--- start ---
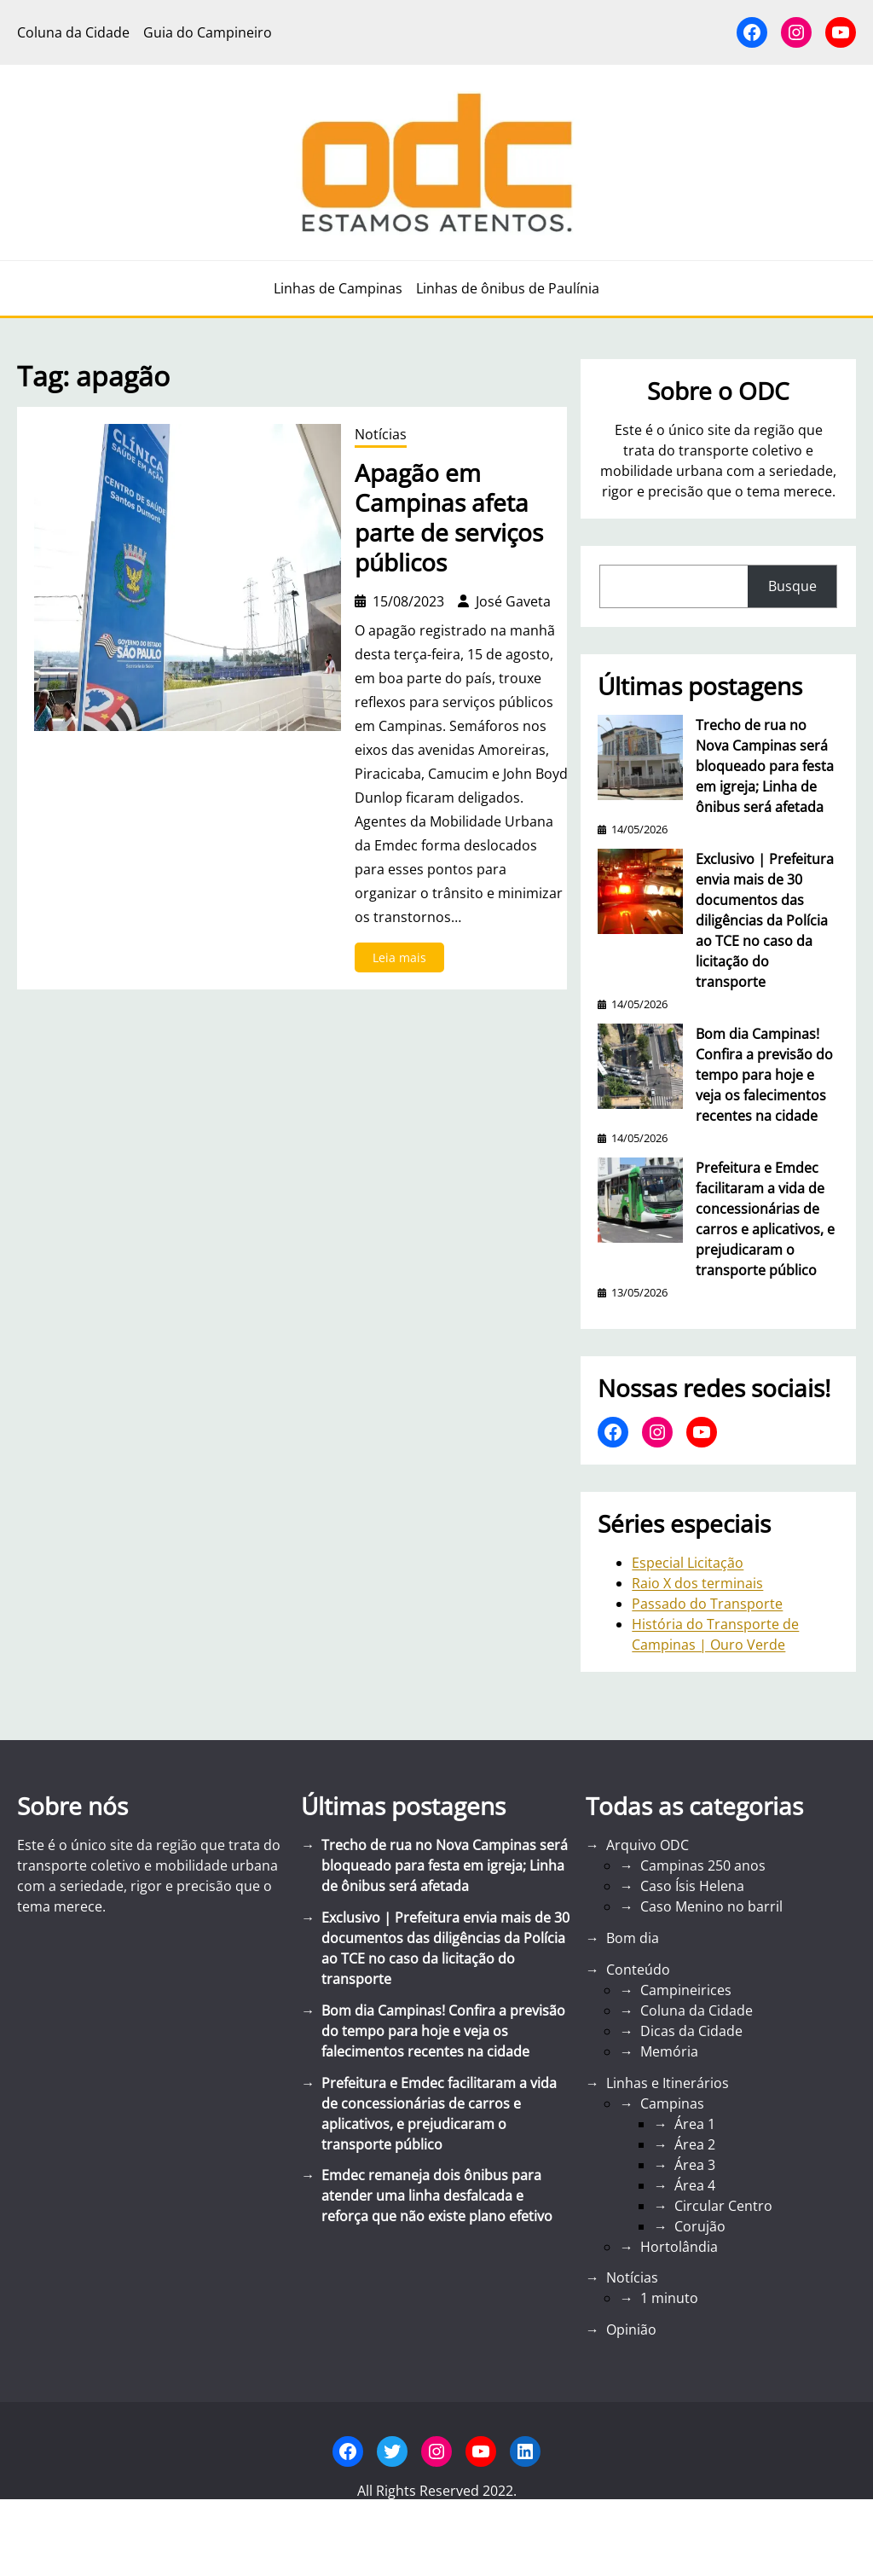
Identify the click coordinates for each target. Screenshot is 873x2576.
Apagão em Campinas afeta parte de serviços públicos (449, 517)
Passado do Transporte (707, 1603)
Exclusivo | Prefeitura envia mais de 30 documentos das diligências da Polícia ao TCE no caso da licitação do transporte (765, 920)
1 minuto (669, 2298)
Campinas (672, 2103)
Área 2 (694, 2144)
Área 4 (694, 2185)
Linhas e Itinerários (667, 2083)
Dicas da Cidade (691, 2031)
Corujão (700, 2226)
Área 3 (694, 2164)
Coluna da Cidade (696, 2010)
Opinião (631, 2329)
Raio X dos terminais (697, 1583)
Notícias (381, 434)
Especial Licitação (687, 1562)
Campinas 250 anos (703, 1865)
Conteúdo (638, 1969)
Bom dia (632, 1938)
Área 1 (694, 2124)
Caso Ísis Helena (692, 1886)
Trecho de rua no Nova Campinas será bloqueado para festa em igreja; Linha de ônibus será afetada (765, 766)
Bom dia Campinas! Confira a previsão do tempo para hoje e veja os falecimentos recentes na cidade (764, 1074)
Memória (669, 2051)
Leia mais (404, 960)
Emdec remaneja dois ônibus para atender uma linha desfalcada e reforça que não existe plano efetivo (436, 2195)
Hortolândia (679, 2246)
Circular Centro (723, 2205)
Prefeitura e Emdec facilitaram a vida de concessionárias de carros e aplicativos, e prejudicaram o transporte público (765, 1218)
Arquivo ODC (647, 1845)
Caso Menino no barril (711, 1906)
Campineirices (685, 1990)
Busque (792, 586)
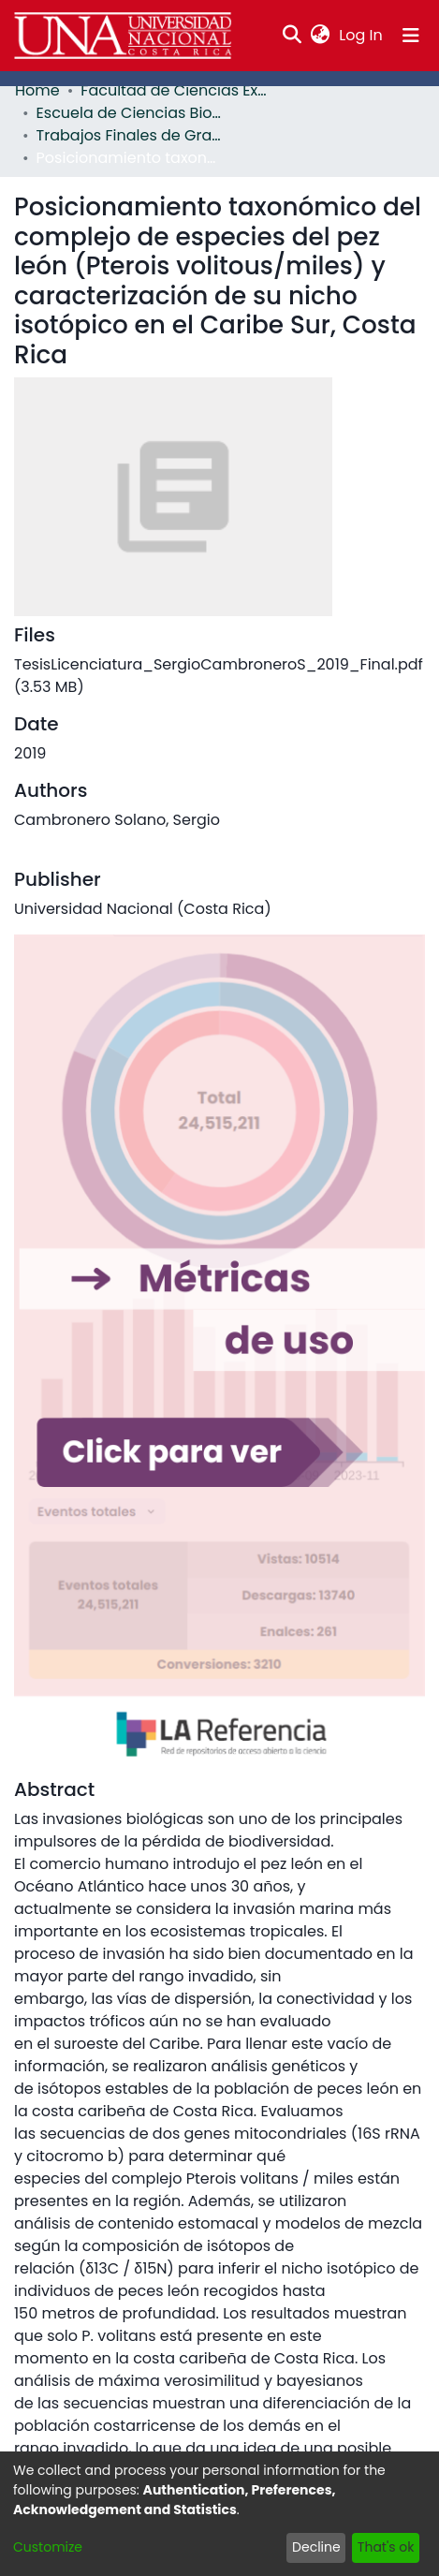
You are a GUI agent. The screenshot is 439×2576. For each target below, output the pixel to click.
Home (35, 90)
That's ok (387, 2546)
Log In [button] (363, 35)
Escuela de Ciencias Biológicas (128, 113)
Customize (44, 2546)
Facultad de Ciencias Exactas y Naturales (168, 90)
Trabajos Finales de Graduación (128, 135)
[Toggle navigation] (411, 35)
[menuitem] (322, 35)
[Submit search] (294, 35)
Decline (322, 2546)
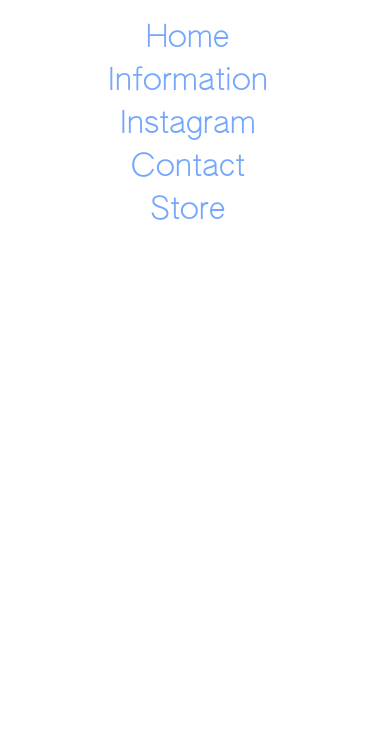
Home (187, 38)
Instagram (188, 124)
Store (187, 210)
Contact (188, 167)
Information (188, 81)
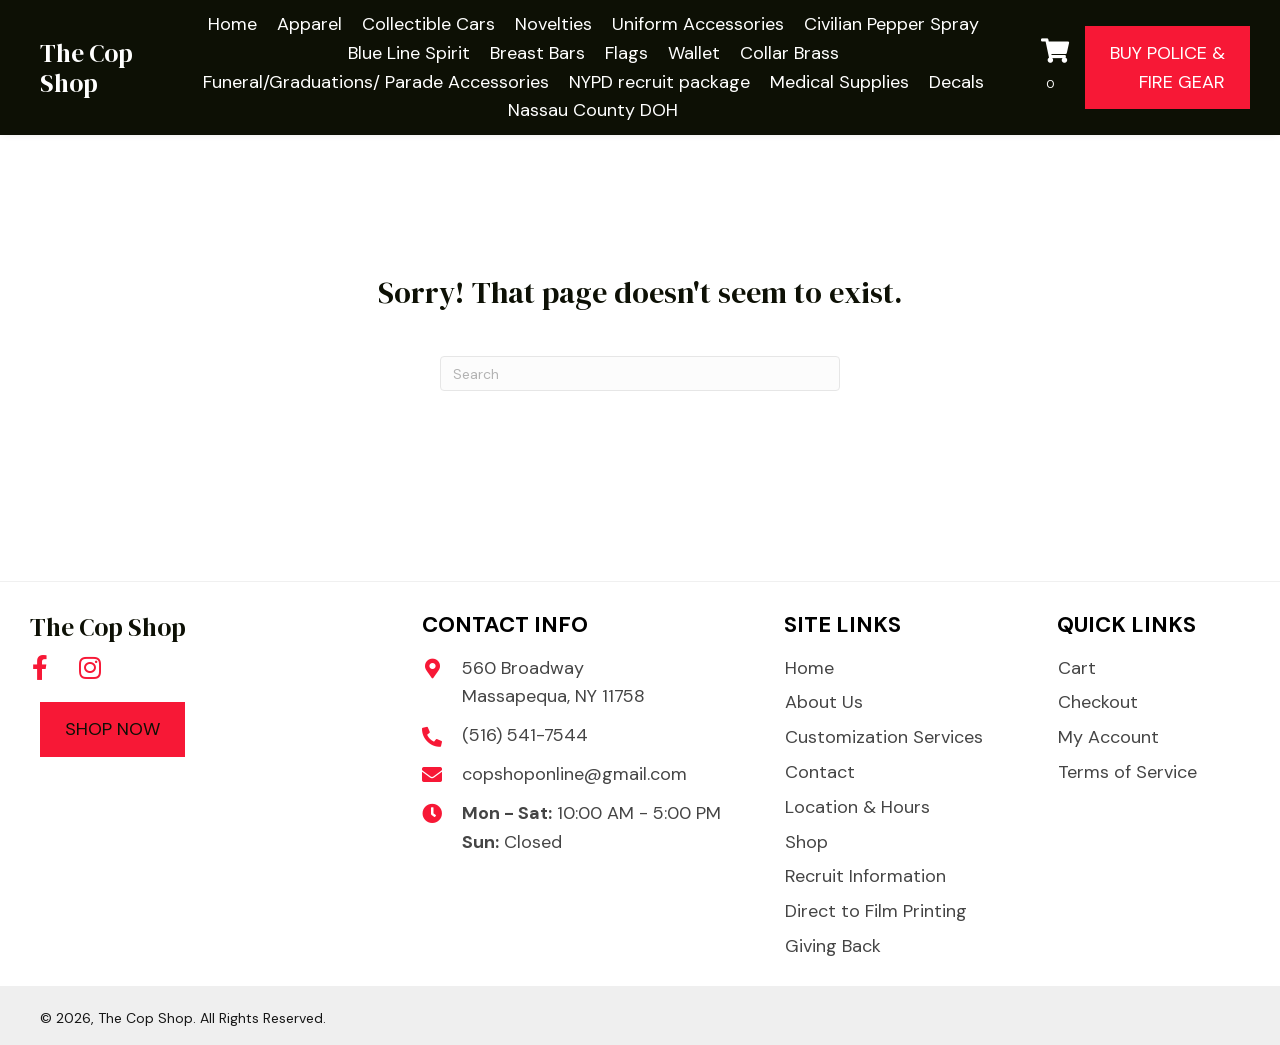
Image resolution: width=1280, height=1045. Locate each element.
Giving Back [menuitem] (833, 946)
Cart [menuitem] (1077, 668)
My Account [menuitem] (1108, 737)
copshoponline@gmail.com (574, 774)
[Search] (640, 373)
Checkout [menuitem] (1098, 702)
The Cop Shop (86, 68)
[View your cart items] (1058, 68)
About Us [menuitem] (824, 702)
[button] (40, 667)
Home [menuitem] (809, 668)
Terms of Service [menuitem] (1127, 772)
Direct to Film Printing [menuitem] (876, 911)
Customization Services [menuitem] (884, 737)
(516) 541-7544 (525, 735)
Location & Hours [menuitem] (857, 807)
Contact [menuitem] (820, 772)
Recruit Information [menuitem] (865, 876)
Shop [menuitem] (806, 842)
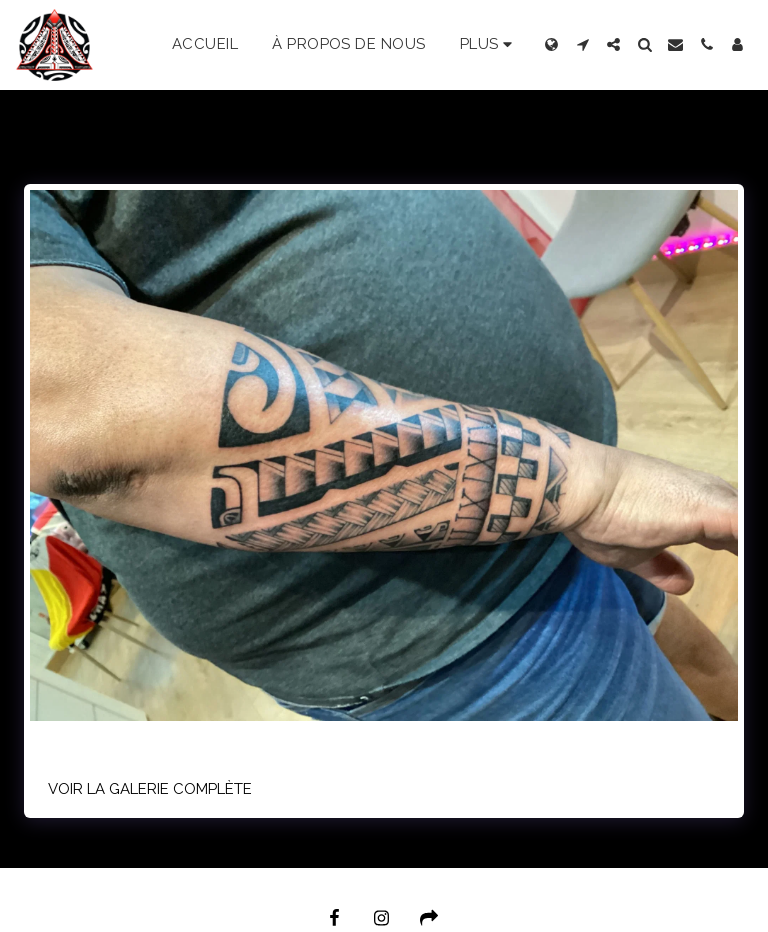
--- end ---
**Set task**
Please find each line in the records above that contains the string "para" with the same case, and copy those lines out.

**Finished answer**
Trecho de rua no Nova Campinas será bloqueado para festa em igreja; Linha de ônibus será afetada (765, 766)
Bom dia Campinas! Confira a previsão do tempo para hoje e veja os falecimentos recentes na cidade (764, 1074)
Emdec remaneja dois ônibus para atender uma linha desfalcada e reforça que não existe plano efetivo (436, 2195)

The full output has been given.